▶ _Work task_
Nothing goes in the answer except the line that contains "Screen dimensions: 611x428" and the lines after it to the end of the material below, unchanged.

▶ _Dataset content_

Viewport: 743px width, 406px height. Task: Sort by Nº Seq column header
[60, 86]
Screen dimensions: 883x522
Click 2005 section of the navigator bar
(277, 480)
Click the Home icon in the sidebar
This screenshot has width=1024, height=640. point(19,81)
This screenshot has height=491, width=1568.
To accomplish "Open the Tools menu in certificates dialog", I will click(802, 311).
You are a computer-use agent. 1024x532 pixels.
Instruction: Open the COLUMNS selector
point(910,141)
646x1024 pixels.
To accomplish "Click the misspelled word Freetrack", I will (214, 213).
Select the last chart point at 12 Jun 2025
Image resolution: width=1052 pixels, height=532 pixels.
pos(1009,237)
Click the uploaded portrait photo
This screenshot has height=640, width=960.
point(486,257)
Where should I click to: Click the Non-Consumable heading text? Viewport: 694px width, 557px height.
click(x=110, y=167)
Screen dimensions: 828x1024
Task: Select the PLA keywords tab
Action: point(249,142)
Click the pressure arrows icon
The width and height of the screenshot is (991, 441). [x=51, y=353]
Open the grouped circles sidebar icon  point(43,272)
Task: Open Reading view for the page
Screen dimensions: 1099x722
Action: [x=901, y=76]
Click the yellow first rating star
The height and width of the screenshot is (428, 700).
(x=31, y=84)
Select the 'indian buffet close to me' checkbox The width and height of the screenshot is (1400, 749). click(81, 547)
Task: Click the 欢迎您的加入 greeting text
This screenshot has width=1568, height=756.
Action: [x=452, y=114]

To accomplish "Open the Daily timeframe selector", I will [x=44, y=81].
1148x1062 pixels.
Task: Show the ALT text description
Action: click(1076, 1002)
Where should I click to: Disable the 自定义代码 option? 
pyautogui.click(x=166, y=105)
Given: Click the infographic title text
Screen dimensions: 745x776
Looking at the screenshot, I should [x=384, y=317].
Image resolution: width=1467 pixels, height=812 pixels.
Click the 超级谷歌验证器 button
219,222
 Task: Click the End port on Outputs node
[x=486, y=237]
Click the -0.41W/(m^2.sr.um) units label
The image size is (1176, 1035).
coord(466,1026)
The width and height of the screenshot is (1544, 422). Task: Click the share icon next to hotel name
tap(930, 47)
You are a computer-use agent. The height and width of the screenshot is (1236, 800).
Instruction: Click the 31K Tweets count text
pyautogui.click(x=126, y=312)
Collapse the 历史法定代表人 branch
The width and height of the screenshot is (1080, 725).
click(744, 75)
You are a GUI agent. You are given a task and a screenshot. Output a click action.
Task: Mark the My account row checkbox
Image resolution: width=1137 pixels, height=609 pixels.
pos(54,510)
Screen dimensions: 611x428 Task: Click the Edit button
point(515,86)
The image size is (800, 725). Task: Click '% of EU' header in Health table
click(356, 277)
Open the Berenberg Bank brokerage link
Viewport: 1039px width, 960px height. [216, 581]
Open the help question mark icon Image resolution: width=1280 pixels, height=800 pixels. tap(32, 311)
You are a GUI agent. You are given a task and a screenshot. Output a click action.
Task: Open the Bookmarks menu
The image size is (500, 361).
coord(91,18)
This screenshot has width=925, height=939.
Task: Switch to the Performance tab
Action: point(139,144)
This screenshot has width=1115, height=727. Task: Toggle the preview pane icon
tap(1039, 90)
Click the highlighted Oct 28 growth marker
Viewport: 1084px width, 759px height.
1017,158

▶ _Answer_
Screen dimensions: 611x428 Task: Click the Edit button
point(515,86)
The image size is (800, 725). Task: Click '% of EU' header in Health table
click(356, 277)
Open the Berenberg Bank brokerage link
Viewport: 1039px width, 960px height. [216, 581]
Open the help question mark icon Image resolution: width=1280 pixels, height=800 pixels. tap(32, 311)
You are a GUI agent. You are given a task and a screenshot. Output a click action.
Task: Open the Bookmarks menu
The image size is (500, 361).
coord(91,18)
This screenshot has width=925, height=939.
Task: Switch to the Performance tab
Action: point(139,144)
This screenshot has width=1115, height=727. Task: Toggle the preview pane icon
tap(1039, 90)
Click the highlighted Oct 28 growth marker
Viewport: 1084px width, 759px height.
1017,158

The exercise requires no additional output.